The term "Breaking News" should be used judiciously because often it's accompanied by "Heartbreaking News."

Wednesday, July 18, 2012

Tiny Voices

It's a tossup whether I like them or not, but the new Subway commercials featuring adults talking in child-like voices got me to thinking.

How much child-like behavior do you see in the workplace? Sounds like a strange notion, but not if you give it a little thought.

Remeber the kid that never put his or her toys away? Exhibit number one is usually a person's desk. Then there are those who literally expect someone to go behind them and clean up after them. Mounds of paper left anywhere no problem. Things left not where they are supposed to be, but where you would never guess.

The know-it-all. When you were a kid was there another kid who constantly said, "I know, I know, I know." When you grow up it's the person who thinks they know everything and constantly gives an unsolicited opinion. And they don't like anything or at least it seems that way.

It's unfortunate that a lot of kids today eat in front of the TV and don't sit down for meals because at least they would learn some table manners. The office pig is a person who for some reason only gets half of what they are munching on in their mouth. The rest ends up somewhere else on their person or on the floor. You can usually find them by following a trail of potato chips back to their cubicle.

Mr. or Mrs. Loud. Always the loudest kid on the playground, now the loudest in the office. I'm not sure sometimes whether it's intentional or not. You know that person the one you can hear no matter where you are in the office. Sometimes this can be a bad thing if they are spreading office gossip. Sometimes it's annoying and sometimes just plain funny. They must be a joy during the family Christmas gathering.

Honestly we can probably count ourselves lucky if we do still have a little kid in us. It keeps things fresh.

Monday, July 02, 2012


When it comes to radio talk-shows where are you more likely to find a "Diva" in front of the microphone or behind it?

I've interviewed thousands of people over the years on the radio and to be honest have rarely had to interview someone with "attitude." In fact only one person readily comes to mind.
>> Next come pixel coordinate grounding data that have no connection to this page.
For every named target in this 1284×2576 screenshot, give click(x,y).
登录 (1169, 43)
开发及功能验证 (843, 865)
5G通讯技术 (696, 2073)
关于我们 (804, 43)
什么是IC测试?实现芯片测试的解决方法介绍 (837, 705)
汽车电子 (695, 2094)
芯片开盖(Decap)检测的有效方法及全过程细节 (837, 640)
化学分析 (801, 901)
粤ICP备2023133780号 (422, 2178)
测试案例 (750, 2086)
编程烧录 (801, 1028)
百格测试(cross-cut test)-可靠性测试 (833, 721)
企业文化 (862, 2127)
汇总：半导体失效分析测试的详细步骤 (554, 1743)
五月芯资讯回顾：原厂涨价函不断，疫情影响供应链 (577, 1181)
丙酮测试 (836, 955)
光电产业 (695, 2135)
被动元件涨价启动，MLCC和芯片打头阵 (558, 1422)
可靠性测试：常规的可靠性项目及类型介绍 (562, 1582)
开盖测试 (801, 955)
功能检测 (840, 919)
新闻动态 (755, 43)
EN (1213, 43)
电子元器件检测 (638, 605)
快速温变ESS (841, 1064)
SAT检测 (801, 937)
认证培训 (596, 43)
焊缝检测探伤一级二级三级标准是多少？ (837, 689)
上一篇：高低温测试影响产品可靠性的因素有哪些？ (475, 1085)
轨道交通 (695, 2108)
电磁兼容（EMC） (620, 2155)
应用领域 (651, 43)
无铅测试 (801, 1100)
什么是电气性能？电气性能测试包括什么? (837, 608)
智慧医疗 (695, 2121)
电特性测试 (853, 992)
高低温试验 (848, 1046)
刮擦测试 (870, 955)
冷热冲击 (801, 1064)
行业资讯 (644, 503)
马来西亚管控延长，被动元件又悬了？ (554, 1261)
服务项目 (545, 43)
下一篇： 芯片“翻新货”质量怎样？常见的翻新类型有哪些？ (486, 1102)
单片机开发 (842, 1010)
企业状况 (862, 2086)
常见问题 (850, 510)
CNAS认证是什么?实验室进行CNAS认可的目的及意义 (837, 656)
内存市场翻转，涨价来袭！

I could easily dismiss her as being a perfectionist and wanting to have things done just, so but I'm not the only one who thinks of her as having a "Diva" like complex.

That being said I have run into a number of radio talk-show hosts who are Divas in their own right. They bring their ego and opinion to the show and think that is why people are tuning in. Of course they may not be wrong. How many people tune in to nationally syndicated talk-shows because they love disagreeing with the host.

I however was referring to talk-show hosts I've worked with on the local level. I ran into one early in my radio career who had a higher opinion of himself than those around him. He was entertaining though and reminded me a lot of the Les Nesman character in the TV series "WKRP in Cincinnati." Another I worked with was simply better than anyone and let everyone know it.

More recently my "Diva" experience had to do with a colleague who 98 percent of the time was a very good talk-show host, loved doing interviews, and the people he had to talk to. Enter politics. That was his one obstacle. He hated doing political interviews. The interviews he didn't like doing were usually with someone whose political affiliation he didn't agree with.

I have to confess I don't enjoy every interview I do, but generally do enjoy the people I interview. Then again a good talk-show host will recognize that radio is about entertaining and informing. Don't be too quick to take a bow. It's a bad position to be in if someone is planning to give you a good swift kick.